## What to produce
Reproduce, word for word, the stretch of the passage below on detecting shell companies from "Quantexa’s recent work" through "within a transaction.".

The rise of private-public partnerships to combat financial crime is proving effective. The UK’s Joint Money Laundering Intelligence Taskforce (JMLIT), live since 2015, has provided a guiding light for other countries to follow when it comes to the sharing of financial crime intelligence across the banking sector. More recently in Singapore, the COSMIC initiative has a stated objective for the cross-participating-bank sharing of information regarding identified shell companies. 

How to transform your view of risk

Banks are now in a position to successfully take advantage of more available and complete corporate data, plus the technology to use that data to identify shells at scale in an automated manner and share that information with peers. That is a key combination to prevent ongoing misuse of shells within all aspects of financial crime.

Quantexa Contextual Monitoring marks a paradigm shift in how money laundering is detected and dramatically improves investigation controls and processes. Unlike traditional monitoring systems, a contextual monitoring platform uses Entity Resolution to resolve counterparties and better understand the relationships between them by using graph analytics.

The result is a transformational view of risk that provides a clearer understanding of customers, counterparties, and their relationships in real-time. This added context helps to identify hidden risk and generates fewer, more accurate alerts. Institutions can also reduce rising compliance and operational costs, and conduct more effective intelligence-driven risk processes without replacing existing systems.

By applying network analytics, banks can determine whether the entity has any connection (direct or indirect) to criminal activity.

Decision Intelligence in action

Quantexa’s recent work with the UK Cabinet Office to identify parties who had defrauded the government by falsifying information to obtain grants during the pandemic provides an excellent example of how this technology can help bolster public/private partnerships to achieve better results from investigations.

Using an automated model at scale, banks can turn red flagged corporates into a shell company watchlist, potentially at a country-wide or global level.

The potential impact of this in other sectors such as banking is massive. Using an automated model at scale, banks can turn red-flagged corporations into a shell company watchlist, potentially at a country-wide or global level. This could be used to screen against any onboarding customers within the bank, or counterparties within a transaction.

Equally important, this list of “known bad” shell companies and associated directors can be used to screen against your customers and counterparties, enabling an understanding exposure to shells within your customer base.

Where should the technology sit within your financial crime framework?


To identify financial crime faster and more efficiently, banks need to adopt a more effective and automated process to detect likely shell or shelf companies.

Quantexa’s Decision Intelligence (DI) platform is the solution, and it integrates easily into existing ecosystems. This is a new generation of software designed to automate or augment processes – empowering operational teams to make faster and more accurate strategic, tactical, and operational decisions.

With the power of artificial intelligence, the platform connects billions of data points across internal and external data sources to provide a trusted and reusable data hub enriched with vital intelligence about the relationships between people, organizations, events, places, and other real-world entities.

Technology is changing the face of banking’s future

Ultimately, evolving technology provides the banking industry with numerous options and it will take cross-industry collaboration and proactive regulator interaction to determine what a common standard must be.

Moving forward, banks need to collaborate across technology, the data landscape, banking, and regulators to define and implement appropriate controls to detect and prevent the misuse of shell companies and other corporate structures. Quantexa’s DI platform provides the key to making all of this easier.

## Records supplied
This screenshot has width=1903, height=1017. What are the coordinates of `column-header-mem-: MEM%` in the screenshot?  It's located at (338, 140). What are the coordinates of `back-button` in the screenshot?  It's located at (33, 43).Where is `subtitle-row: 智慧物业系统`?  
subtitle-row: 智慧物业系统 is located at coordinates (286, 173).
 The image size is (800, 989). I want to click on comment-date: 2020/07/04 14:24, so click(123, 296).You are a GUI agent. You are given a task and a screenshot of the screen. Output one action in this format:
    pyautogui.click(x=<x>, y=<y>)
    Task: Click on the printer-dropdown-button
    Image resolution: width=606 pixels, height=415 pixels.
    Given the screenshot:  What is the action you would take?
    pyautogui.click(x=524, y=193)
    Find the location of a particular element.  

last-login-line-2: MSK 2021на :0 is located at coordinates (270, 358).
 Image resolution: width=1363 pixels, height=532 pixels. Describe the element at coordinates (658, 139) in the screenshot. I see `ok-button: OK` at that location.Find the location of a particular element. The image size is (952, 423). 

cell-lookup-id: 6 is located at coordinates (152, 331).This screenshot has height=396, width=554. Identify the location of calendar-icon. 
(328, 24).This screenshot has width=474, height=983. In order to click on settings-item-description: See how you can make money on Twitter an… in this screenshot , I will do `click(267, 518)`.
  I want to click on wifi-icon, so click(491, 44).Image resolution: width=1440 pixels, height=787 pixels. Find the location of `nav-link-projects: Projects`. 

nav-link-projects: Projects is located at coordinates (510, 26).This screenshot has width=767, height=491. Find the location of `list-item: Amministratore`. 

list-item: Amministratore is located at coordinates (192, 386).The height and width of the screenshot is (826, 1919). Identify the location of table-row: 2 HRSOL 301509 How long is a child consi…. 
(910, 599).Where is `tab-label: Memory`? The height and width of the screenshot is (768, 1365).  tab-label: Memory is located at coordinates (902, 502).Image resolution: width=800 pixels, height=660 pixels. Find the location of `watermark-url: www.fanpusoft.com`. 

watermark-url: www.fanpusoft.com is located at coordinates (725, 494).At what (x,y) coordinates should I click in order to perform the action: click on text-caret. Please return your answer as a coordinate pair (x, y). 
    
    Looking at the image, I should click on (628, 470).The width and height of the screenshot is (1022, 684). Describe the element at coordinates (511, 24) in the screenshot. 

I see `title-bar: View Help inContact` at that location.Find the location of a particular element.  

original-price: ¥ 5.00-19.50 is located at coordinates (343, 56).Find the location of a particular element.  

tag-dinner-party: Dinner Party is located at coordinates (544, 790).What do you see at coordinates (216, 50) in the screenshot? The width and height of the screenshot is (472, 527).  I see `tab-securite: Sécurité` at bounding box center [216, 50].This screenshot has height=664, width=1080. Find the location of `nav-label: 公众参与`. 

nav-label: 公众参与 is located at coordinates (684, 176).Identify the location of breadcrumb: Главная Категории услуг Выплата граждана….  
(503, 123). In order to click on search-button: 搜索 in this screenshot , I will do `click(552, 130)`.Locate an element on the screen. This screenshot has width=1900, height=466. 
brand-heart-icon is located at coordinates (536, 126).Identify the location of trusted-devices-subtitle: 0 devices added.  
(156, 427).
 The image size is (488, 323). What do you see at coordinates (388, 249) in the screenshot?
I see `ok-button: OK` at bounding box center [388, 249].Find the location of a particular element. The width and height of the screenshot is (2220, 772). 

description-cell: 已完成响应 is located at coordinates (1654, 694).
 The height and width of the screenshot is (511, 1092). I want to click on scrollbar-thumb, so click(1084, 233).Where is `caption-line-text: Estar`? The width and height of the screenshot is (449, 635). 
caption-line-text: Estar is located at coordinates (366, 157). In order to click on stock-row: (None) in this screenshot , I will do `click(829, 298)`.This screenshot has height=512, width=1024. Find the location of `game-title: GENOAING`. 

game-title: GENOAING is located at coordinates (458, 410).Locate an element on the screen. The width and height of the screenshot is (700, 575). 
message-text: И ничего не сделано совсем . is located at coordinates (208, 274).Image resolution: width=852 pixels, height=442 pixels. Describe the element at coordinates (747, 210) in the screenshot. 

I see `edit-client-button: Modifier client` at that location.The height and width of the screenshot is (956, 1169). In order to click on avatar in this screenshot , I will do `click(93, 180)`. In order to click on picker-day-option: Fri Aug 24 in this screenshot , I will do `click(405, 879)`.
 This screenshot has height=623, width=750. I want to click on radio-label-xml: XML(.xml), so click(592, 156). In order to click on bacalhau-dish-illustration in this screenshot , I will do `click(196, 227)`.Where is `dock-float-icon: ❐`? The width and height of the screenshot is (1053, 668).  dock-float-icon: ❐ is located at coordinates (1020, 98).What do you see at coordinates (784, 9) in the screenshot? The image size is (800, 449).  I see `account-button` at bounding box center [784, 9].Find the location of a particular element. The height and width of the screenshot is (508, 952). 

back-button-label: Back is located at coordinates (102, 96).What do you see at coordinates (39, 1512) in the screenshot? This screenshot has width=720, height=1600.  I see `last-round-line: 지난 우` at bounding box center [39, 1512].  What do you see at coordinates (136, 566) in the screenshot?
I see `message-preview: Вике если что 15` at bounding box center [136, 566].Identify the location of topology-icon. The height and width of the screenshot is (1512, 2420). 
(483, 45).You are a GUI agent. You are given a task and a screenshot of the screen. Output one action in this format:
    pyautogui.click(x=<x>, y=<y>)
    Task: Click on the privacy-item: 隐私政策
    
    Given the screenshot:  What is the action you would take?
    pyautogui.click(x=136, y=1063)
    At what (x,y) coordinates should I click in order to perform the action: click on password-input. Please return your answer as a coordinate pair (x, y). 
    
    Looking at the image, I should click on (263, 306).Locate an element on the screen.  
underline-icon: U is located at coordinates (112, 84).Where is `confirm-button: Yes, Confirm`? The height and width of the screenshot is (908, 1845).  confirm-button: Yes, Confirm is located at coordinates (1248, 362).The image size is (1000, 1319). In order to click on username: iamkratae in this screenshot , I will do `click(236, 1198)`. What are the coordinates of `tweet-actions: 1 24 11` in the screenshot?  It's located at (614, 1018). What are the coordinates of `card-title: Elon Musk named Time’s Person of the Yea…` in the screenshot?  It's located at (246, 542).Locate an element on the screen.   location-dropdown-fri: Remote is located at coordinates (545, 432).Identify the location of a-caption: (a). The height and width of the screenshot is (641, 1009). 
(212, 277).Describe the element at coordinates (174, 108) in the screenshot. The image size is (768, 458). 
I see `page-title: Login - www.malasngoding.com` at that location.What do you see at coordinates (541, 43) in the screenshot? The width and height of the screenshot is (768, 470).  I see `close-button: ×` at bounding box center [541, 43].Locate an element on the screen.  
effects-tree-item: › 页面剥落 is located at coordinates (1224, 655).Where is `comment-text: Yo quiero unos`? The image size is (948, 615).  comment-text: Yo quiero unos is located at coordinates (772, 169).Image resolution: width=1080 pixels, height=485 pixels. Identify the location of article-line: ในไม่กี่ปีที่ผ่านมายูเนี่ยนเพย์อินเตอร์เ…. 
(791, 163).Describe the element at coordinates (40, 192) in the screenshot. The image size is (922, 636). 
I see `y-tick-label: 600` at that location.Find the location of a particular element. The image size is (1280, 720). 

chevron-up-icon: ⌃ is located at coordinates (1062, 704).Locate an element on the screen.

## Task answer
Quantexa’s recent work with the UK Cabinet Office to identify parties who had defrauded the government by falsifying information to obtain grants during the pandemic provides an excellent example of how this technology can help bolster public/private partnerships to achieve better results from investigations.

Using an automated model at scale, banks can turn red flagged corporates into a shell company watchlist, potentially at a country-wide or global level.

The potential impact of this in other sectors such as banking is massive. Using an automated model at scale, banks can turn red-flagged corporations into a shell company watchlist, potentially at a country-wide or global level. This could be used to screen against any onboarding customers within the bank, or counterparties within a transaction.